LIGHTNIN’ HOPKINS
Sam 'Lightnin' Hopkins was a master stylist of Blues guitar, who had an engaging talent for improvising humorous lyrics to his vast repertoire of songs.
His complex guitar work had the flavour of early Texas Blues styles, and although his voice was dry and scratchy, his songs and the spontaneous stories he told at his gigs were rich, poetical and profound.
His eccentric attitude to tempo made him more a solo artist than frontman for a band, but his dexterity and command of riffs and runs meant there was always plenty to listen to.
When Sam Hopkins was 8 years old, he performed with Blind Lemon Jefferson at a country picnic.
Sam went on to help Lemon by being his 'lead-boy' whenever he was in the Houston area, and from then on he was always going to be a Blues player.
Sam's older cousin Texas Alexander was a popular Blues singer, and Sam played with him all over East Texas for many years.
He worked as a farm labourer, but on Friday and Saturday nights there was always a party to play. “I didn't have to do too much cotton-pickin'!”
Hopkins did some jail-time in the 30's and he vividly describes working on a road-gang and being shackled to his bunk at night.
He died with shackle scars on his ankles, as well as a big scar from when he was stabbed on the eve of being drafted into WWII.
When he got out of jail again, he teamed up with Texas Alexander for some gigs, but when they were offered a record deal with West Coast label Aladdin in 1946, his cousin didn't take it up.
Lightnin's song, 'Bring Me My Shotgun';
The recording sessions took place in LA with Wilson 'Thunder' Smith, a Houston pianist. The pair were billed as 'Thunder an' Lightning', hence the name Sam used for the rest of his career.
'Katie May' was a regional hit and Lightnin' recorded over 40 tracks for Aladdin, mostly evocative Texas blues from earlier times. At the same time, the wily Lightnin' was recording for several other labels, demanding cash up front before he would sit down at the microphone, and rarely allowing a second take.
The humorous 'Tim Moore's Farm' and 'T-Model Blues' were hits in 1949, and in 1952 he scored again with 'Give Me Central 209' and 'Coffee Blues'.

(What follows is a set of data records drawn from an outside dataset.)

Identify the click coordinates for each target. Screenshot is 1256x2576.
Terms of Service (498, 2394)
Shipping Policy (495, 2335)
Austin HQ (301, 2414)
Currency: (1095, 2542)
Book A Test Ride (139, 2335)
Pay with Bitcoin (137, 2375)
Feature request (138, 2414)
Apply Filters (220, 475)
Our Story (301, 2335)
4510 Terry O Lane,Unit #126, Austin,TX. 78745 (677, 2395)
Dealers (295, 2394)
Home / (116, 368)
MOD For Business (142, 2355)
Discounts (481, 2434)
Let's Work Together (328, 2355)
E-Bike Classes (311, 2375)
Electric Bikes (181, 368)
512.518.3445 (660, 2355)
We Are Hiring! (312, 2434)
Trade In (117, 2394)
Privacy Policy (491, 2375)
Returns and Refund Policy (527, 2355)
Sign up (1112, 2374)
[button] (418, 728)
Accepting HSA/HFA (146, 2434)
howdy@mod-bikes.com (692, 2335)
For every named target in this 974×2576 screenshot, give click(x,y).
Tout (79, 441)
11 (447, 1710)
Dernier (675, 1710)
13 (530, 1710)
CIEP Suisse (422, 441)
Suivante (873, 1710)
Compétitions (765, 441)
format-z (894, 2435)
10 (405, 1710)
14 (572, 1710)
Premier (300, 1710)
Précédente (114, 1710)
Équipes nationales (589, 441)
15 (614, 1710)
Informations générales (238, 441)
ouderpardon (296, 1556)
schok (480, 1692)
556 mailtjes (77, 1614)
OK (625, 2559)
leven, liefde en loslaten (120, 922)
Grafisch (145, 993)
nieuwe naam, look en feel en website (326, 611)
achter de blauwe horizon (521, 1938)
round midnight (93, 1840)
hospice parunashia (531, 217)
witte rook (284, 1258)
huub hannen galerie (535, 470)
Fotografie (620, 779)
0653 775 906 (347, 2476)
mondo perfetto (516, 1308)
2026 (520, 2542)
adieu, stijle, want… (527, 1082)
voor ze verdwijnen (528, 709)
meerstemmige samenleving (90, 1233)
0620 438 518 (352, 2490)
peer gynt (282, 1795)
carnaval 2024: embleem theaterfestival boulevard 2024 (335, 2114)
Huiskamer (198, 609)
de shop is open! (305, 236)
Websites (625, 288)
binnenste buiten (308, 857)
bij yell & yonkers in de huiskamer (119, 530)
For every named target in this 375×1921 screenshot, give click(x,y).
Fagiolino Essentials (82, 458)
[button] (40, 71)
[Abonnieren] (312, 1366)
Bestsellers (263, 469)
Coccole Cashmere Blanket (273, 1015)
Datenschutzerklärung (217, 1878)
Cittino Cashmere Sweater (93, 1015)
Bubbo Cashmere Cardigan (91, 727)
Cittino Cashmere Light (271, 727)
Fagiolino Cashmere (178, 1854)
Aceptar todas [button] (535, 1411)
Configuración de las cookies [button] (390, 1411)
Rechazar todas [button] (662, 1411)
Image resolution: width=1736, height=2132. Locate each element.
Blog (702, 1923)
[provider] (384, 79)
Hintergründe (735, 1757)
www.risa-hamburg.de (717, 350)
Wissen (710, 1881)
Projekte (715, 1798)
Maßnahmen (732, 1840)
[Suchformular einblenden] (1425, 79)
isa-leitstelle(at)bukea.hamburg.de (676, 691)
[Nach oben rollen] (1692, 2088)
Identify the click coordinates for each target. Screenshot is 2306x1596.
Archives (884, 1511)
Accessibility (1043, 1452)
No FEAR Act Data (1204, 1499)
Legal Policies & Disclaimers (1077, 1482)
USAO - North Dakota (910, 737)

In 1954 he cut a blistering electric session with a small band for the Herald label, including the frantic 'Hopkins Sky Hop'.
Despite this breakthrough, Lightnin's record sales dried up as his delicate, rustic style was overwhelmed by the new sounds coming out of Chicago, so he returned to Houston to play clubs and parties.
Recommended Album
The master of Texas Blues started off with Blind Lemon Jefferson and wound up headlining over Jefferson Airplane. From the prison farm to touring the world, Lightnin's guitar work and songwriting talents tell of his life in the Blues.
The Folk-Blues revival was stirring in 1959, and Folkways producer Sam Charters persuaded Lightning (with the help of a bottle of gin!) to record 10 tracks in the shabby room where he had been living in Houston.
This haunting record of the stripped back pain and despair of authentic Blues is probably Lightnin's finest work as he re-visited his life-story in song.
In a few months he went from playing back rooms in front of ten people to filling Carnegie Hall.
He worked the College and club circuit, toured Europe with the Folk/Blues Festival and starred at the Newport Folk Festival in 1965.
Lightnin'gives a masterclass, including a fine example of "Talkin' Blues";
When Lightnin' cut his seminal 'Mojo Hand' album for the Fire label, he cemented his reputation as the master of the crossover between acoustic and electric Blues.
He found an appreciative new audience with rock fans who could see the genesis of the emerging new music coming from the fingers of this man who had lived his life with the Blues.
He headlined over Jefferson Airplane and played with the Grateful Dead as he rode a worldwide wave of popularity as the Blues was revealed as the starting point for so much of the music that was to follow.
Over the 60s and 70s Lightnin' recorded dozens of albums for many different labels; he toured extensively including visits to Europe and Japan; he appeared in TV shows and documentaries and generally lived a life in music he could never have imagined while chained to his bunk back on the Brazo's.
Lightnin' was finally brought to earth in 1982 in Houston where he died of cancer.